INPUT FOR THIS TASK Block Start
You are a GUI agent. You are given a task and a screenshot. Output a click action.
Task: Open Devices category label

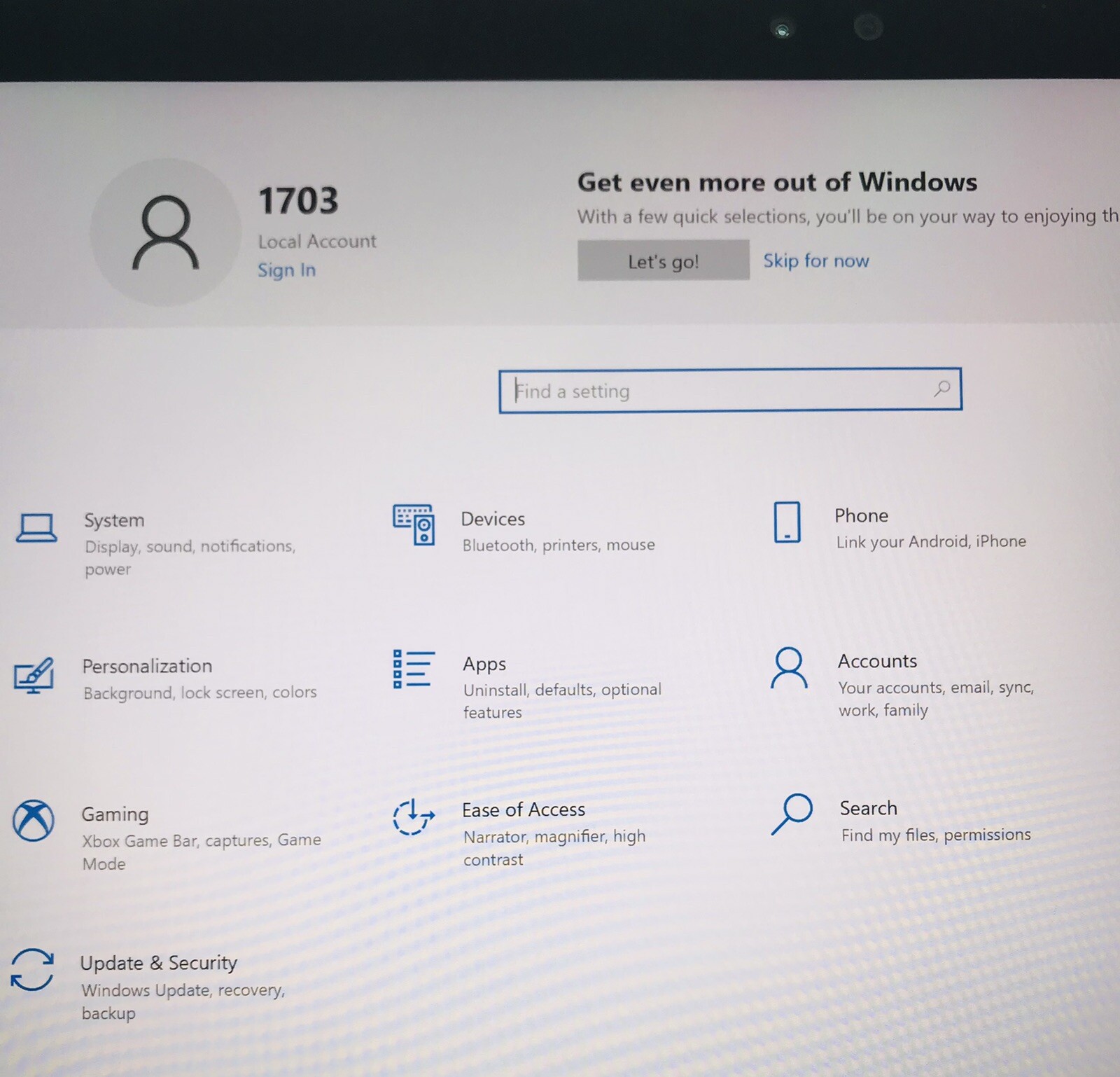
INPUT FOR THIS TASK Block End
INPUT FOR THIS TASK Block Start
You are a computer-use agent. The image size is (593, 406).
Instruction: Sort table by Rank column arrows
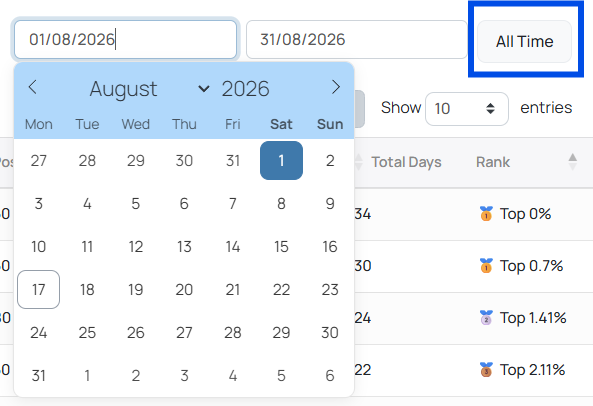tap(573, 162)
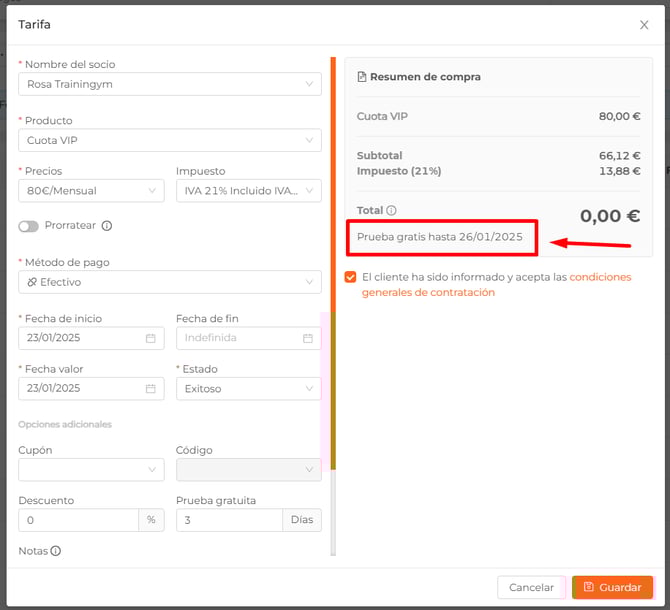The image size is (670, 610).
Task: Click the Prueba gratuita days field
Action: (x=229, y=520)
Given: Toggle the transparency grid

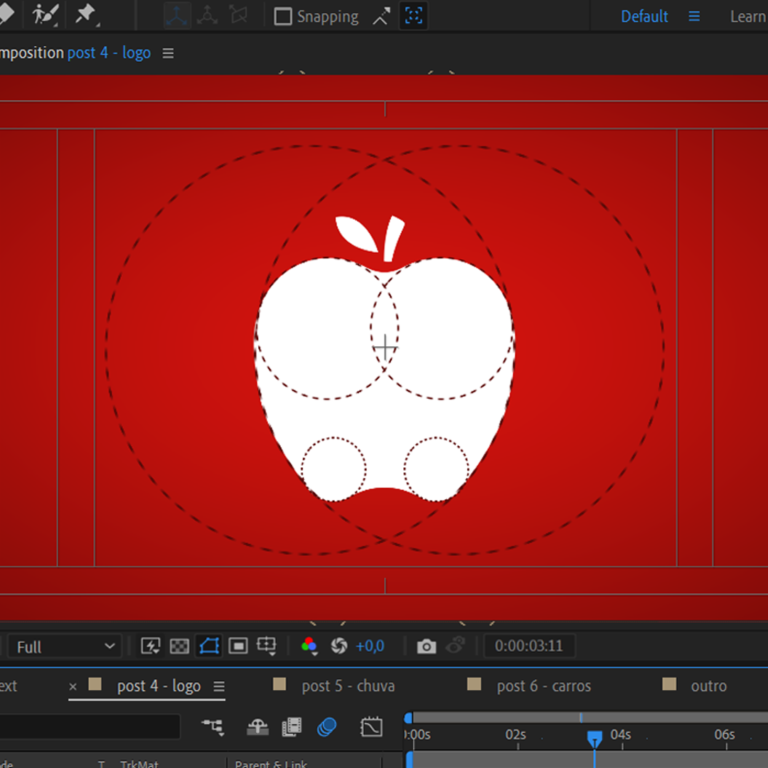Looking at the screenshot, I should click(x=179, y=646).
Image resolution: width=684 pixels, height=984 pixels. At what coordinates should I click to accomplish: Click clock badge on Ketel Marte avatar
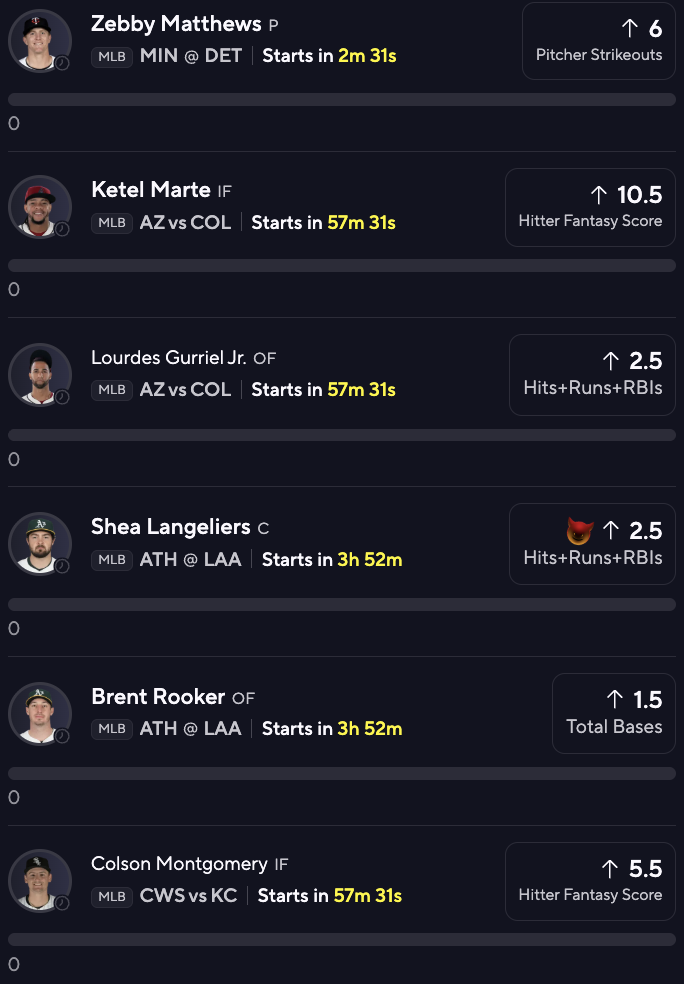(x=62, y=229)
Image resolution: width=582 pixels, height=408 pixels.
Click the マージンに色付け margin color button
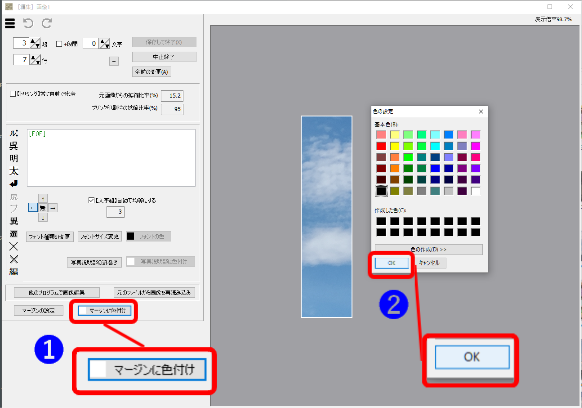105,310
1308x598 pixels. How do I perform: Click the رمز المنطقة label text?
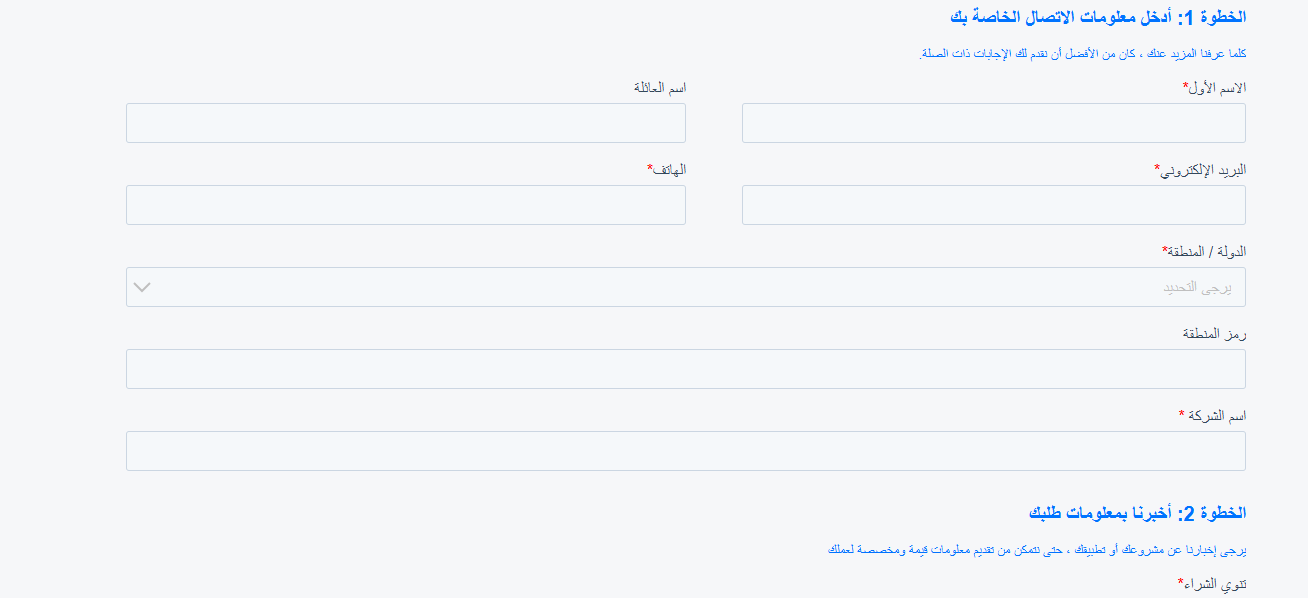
INPUT FOR THIS TASK Block End
INPUT FOR THIS TASK Block Start
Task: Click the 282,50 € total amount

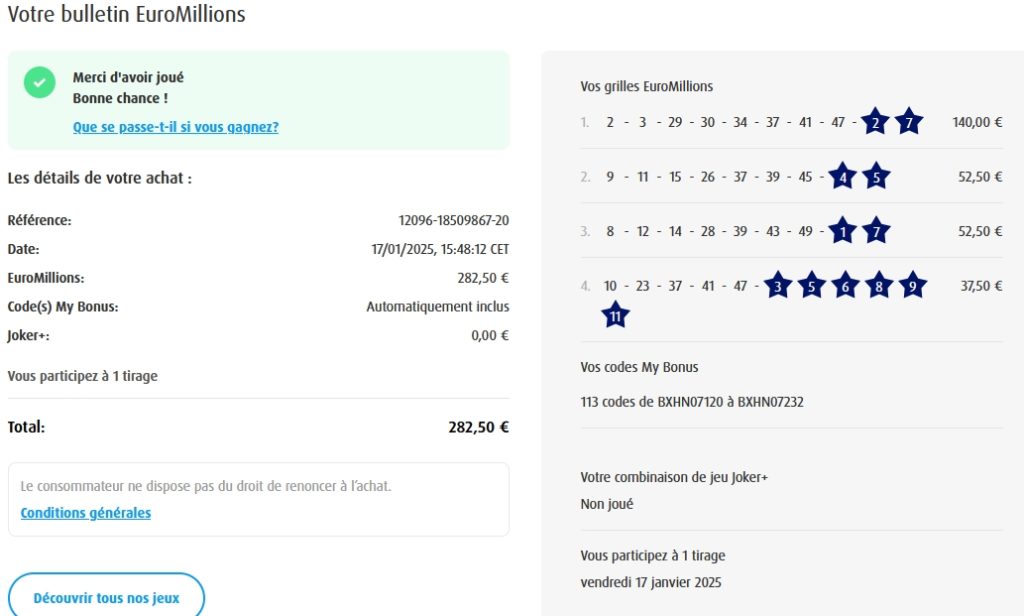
INPUT FOR THIS TASK Block End
- AIM OF THE TASK: Your answer should consist only of the lines above between the line holding "You are a GUI" and the line holding "Task: Open Devices category label", inclusive, each transcribed exactly.

- OUTPUT FOR THIS EXERCISE:
You are a GUI agent. You are given a task and a screenshot. Output a click action.
Task: Open Devices category label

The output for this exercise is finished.